Excerpted data:
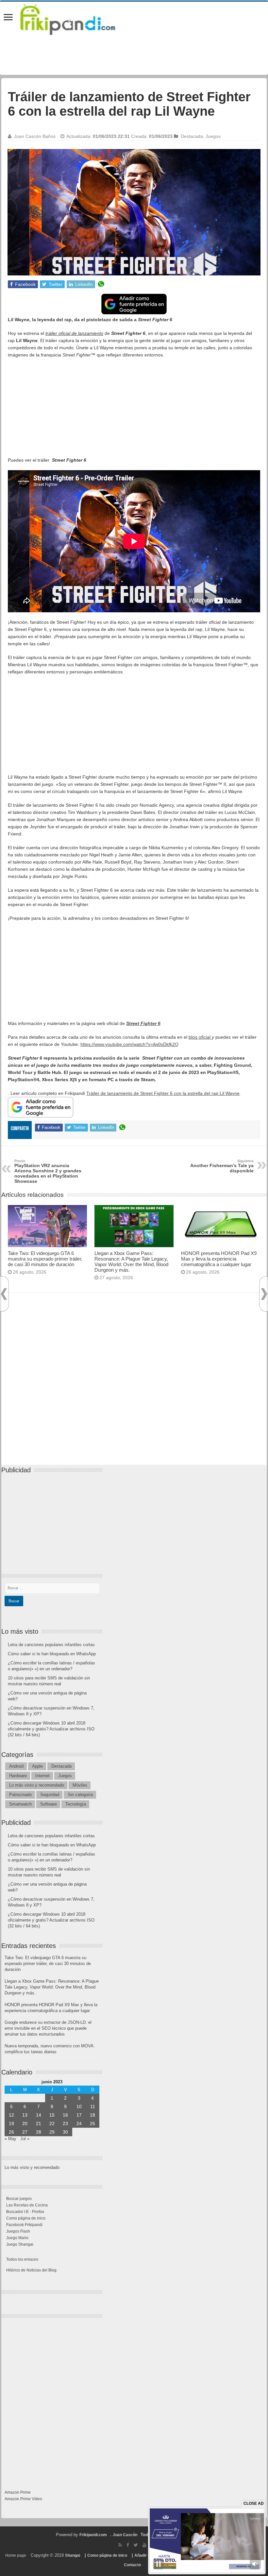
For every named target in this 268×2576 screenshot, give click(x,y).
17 (79, 2115)
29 (52, 2132)
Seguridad (49, 1794)
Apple (37, 1766)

Exercise description: A faithful copy of all the data above, without its pictures, is the expected result.

Your solution:
For every named target in this 268×2576 screenshot, give click(x,y).
17 (79, 2115)
29 (52, 2132)
Seguridad (49, 1794)
Apple (37, 1766)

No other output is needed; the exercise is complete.